The second is that the US, which launched wars and destroyed many countries in the Middle East and North Africa, as foreign invaders always do, by speaking to the worst impulses of its allies (sectarianism and Sunni-Shiite divide) and embracing whatever nasty, violent visions were most politically and regionally expedient to this end – is simply taking the opportunism game – divide and rule game and/or Islamophobia – to a whole new level.



That certainly is possible. For war-party Washington, its response to post-ISIL Iraq will be simply another imperial calculus, an attempt to shore up its Military-Industrial Complex base. President Trump himself knows the US and NATO allies are entirely to blame for what has unfolded in the region, but sees far more political and financial gains in pandering to his angry client states by blaming Iran and the other usual suspects regularly targeted by pro-Israel “fakestream” media outlets in the West.

The third possible reason is oil and gas – a resource curse that always has and always will divide the region into allies and enemies of the US based on “those who are with us” and “those who are against us” rhetoric.
Washington’s almost pathological inability to do what ought to be the simplest thing in American foreign policy – issue a clear, unambiguous denunciation of all forms of terrorism and extremism, and condemn and hold to account those who support them – including oil-rich Saudi Arabia and the UAE – certainly raises this as a strong possibility. The US has certainly never needed Saudi Arabia’s or any other client state’s encouragement to occupy the region militarily and forever. So Qatar’s recent spat with Saudi Arabia, however uncomfortable for the Trump White House, will not address the key problem the region is still facing, which is America’s permanent presence and war.

The implications are clear: The US has no business wielding power over anything or anyone in the region – not over Iraq and its people, certainly not over a government that wants peace with itself and its people in Syria, and by no conceivable stretch of the imagination over the most powerful country in the region, i.e., Iran. Washington’s words and actions show that the US is either deeply untrustworthy of partnership in the Real War on Terror, terrifyingly opportunistic, and/or filled with the sort of exceptionalism and hate towards “the other” that triggered previous wars and all too easily could result today in a war with Iran, Russia and Syria, or North Korea – or both.

It is far beyond time for people of good conscience to denounce America’s permanent war and occupation across the globe. And it is time to hold to moral account all those client states that stay by the War Party’s side while they threaten nuclear apocalypse one day and encourage – or fail to denounce – terrorism and sectarian violence the next.

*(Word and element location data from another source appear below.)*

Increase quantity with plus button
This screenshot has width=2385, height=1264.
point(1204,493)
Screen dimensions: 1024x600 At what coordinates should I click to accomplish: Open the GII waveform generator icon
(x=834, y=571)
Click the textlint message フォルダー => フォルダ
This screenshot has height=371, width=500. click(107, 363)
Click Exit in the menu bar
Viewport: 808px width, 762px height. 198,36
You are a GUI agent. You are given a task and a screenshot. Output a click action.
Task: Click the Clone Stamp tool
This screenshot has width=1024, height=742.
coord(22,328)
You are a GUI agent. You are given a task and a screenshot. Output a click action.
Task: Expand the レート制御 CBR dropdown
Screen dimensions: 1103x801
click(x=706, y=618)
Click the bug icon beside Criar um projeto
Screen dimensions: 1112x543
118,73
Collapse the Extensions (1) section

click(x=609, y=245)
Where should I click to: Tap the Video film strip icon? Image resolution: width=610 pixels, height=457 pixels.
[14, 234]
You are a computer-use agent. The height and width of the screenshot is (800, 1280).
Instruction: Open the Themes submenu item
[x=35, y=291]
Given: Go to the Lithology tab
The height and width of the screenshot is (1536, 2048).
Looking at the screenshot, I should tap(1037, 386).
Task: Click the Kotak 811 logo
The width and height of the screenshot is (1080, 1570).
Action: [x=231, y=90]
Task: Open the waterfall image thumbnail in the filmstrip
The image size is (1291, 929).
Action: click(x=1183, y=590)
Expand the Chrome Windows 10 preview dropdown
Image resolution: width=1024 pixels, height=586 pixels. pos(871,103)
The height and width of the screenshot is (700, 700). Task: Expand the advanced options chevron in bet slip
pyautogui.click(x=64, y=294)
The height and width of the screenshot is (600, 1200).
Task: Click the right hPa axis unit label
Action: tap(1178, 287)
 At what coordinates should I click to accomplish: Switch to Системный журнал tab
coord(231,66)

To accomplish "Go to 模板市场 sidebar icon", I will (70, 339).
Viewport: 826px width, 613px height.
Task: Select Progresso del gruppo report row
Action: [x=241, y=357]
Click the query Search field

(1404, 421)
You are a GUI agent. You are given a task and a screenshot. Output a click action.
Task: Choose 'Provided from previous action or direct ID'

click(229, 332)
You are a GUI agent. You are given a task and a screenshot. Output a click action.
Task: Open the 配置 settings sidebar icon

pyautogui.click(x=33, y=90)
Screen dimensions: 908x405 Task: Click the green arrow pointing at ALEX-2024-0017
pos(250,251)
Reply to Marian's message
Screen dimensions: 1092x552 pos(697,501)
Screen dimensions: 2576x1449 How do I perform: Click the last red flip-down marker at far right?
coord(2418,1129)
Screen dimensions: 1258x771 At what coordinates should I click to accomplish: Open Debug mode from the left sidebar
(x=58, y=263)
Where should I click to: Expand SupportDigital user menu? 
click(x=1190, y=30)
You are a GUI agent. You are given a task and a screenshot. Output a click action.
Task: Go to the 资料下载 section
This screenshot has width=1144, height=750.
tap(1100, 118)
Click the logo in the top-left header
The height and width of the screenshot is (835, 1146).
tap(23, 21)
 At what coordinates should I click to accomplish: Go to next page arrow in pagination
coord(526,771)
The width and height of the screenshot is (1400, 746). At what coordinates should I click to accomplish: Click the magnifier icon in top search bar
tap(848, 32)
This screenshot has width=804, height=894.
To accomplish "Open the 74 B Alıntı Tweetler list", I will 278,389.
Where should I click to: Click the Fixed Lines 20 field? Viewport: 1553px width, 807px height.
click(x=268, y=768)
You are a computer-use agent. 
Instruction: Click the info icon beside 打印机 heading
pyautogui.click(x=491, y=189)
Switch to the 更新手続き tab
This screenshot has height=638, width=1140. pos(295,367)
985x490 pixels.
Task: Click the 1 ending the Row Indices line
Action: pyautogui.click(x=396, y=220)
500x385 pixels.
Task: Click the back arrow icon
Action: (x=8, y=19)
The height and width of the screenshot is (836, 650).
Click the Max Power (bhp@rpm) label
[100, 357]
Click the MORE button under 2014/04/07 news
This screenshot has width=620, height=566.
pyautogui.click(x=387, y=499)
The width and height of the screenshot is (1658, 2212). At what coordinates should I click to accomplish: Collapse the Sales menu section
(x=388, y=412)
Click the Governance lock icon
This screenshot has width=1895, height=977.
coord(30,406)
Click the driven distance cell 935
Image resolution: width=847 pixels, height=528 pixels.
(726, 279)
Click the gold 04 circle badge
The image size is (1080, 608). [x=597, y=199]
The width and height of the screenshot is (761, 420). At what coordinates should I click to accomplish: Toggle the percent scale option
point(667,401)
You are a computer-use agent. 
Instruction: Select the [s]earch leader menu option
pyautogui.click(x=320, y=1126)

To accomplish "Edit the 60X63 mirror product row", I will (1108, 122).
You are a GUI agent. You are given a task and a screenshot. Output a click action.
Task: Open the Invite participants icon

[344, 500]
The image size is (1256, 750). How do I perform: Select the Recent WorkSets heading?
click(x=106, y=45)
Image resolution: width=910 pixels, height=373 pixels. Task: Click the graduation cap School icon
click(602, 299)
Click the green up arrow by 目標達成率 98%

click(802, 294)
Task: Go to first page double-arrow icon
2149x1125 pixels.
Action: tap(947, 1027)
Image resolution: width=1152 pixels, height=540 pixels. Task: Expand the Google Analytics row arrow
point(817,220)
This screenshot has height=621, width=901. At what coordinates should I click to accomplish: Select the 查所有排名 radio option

America’s permanent occupation of Iraq is both a symptom of the deep crises that have been cleaving the entire region and beyond for years and also a catalyst magnifying those crises in future. That a significant part of NATO supports the War Party not despite its colonial agenda but because of it ought to terrify any responsible regional country. And yet, trapped in their own bargain with terrorism and extremism, some Arab leaders have consistently shied away from tackling Washington’s harmfulness head-on.

This shouldn’t surprise anyone; after all, for decades, the US and regional allies – and large parts of the EU – have played politics, advancing their economic, sectarian and colonial agendas by pandering to Iranophobia and playing the tough on Iran and tough on Russia cards. The warmongering cabal has, for many years now, welcomed into its political house terrorists and extremists from Al-Qaeda in Iraq to ISIL to Nusra Front. Hence, long after Iraq and Syria are liberated, they will still be allowing these terror proxies to run the show.

The people of Iraq must act immediately to salvage whatever can be recovered from the wreckage of the ISIL war that the US and company will be destroying. Iraq simply will not be allowed to return to normal after ISIL. But that sobering thought does in no way mean its people don’t have an urgent obligation to begin the cleanup as soon as possible.